Heidelberg, Germany, 2nd October 2011 – A study published in Nature online today (Dawson et. al. Advanced online Publication, DOI: 10.1038/nature10509) by Cellzome and others has identified that a small molecule inhibitor of BET* proteins could potentially be used to treat the aggressive and often incurable mixed lineage (MLL-fusion) leukaemia.
The molecular association between BET proteins and factors involved in MLL-fusion leukaemia, which led to the discovery, was unravelled in a collaboration with GSK, the Gurdon Institute of the University of Cambridge, as well as the Departments of Haematology of the Addenbrookes Hospital, the University Hospital Ulm, the Erasmus University Medical Center and the Cardiff University School of Medicine.

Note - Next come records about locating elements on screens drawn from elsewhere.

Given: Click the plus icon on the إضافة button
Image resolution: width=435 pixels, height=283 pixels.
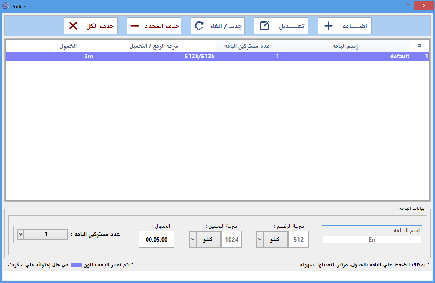Looking at the screenshot, I should [329, 26].
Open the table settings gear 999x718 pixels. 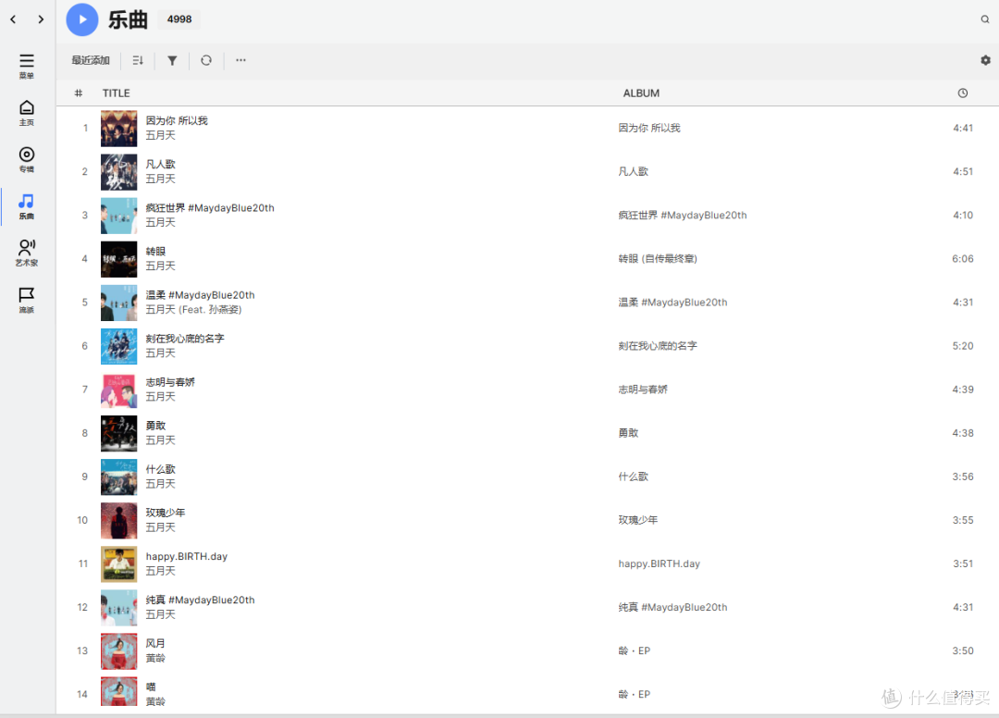coord(985,60)
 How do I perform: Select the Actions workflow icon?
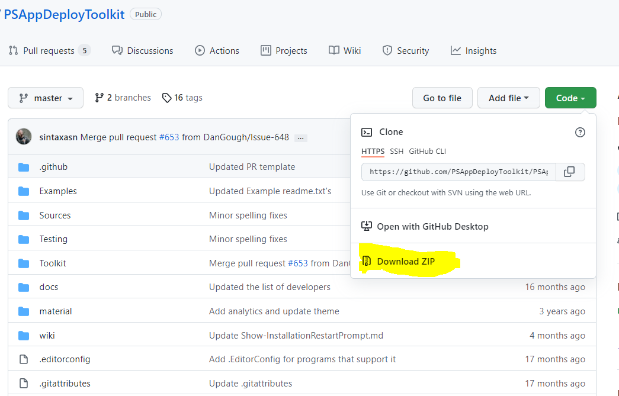[x=200, y=50]
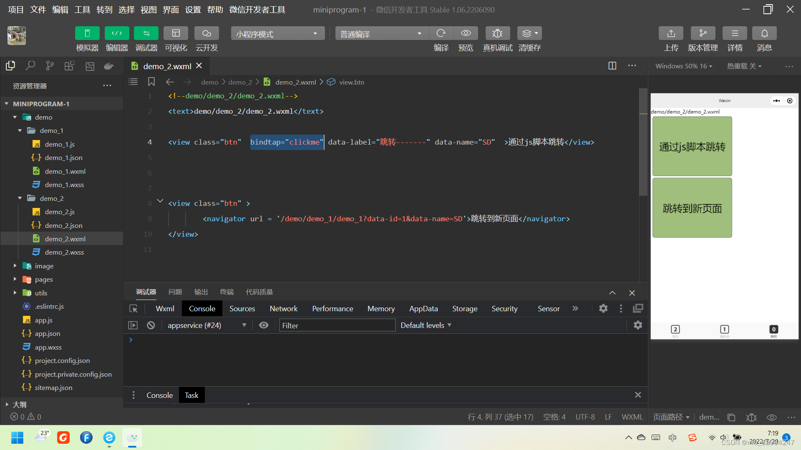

Commenting on the results, Dr. David Simmons, CSO of Cellzome said: “This publication shows how our chemoproteomic technology can guide epigenetic drug discovery. This new and exciting field of biology offers great potential for developing novel therapeutic interventions as ‘personalised epigenetic medicines’, and I am pleased that the expertise we have built at Cellzome is making a significant contribution at the forefront of this field.”
* BET proteins constitute a family of bromodomain-containing proteins which recognize acetyl-lysine modifications on histones. BET proteins are ‘chromatin adaptors’ which can recruit other proteins or entire protein complexes to the site on the chromatin, where genes are being regulated.
For more information please contact:
Nicole Yost, Jayne Crook
Tel: +44 (0)20 7866 7862
Dr. David Simmons
Chief Scientific Officer
Tel: +49 (0) 6221-137 57-100
Cellzome is a world leader in chemoproteomics, transforming the sciences of epigenetics and signal transduction into novel drug candidates in inflammatory diseases and oncology. The Company maintains the highest levels of scientific expertise and has active collaborations with the foremost academic laboratories around the world. Cellzome’s technologies work with native proteins in a physiological setting to discover small molecule drugs targeting protein complexes that underlie diseases. The Company has a track record in delivering significant collaborations with top pharmaceutical companies including GlaxoSmithKline, Johnson & Johnson and Novartis. Cellzome is a privately-held, international, company located in Heidelberg, Germany and Cambridge, UK employing about 100 people. For more
information please visit: www.cellzome.com
The term epigenetics refers to heritable changes in gene expression and phenotype caused by mechanisms other than changes in DNA sequence. One major mechanism is the specific enzymatic modification of histone tails, which affects the packaging of DNA into chromatin and through that controls the transcription of specific genes. Enzymes, such as histone deacetylases (HDACs) or methyltransferases (HMTs) can change the modification of the histone tails and therefore change the ‘histone code’. Dysregulation of these modifications is thought to play a central role in cancer and
in chronic degenerative diseases like neurological and autoimmune disease. The enzymes which carry out these histone modifications are part of large multifunctional protein complexes, which represent attractive novel targets for drug discovery.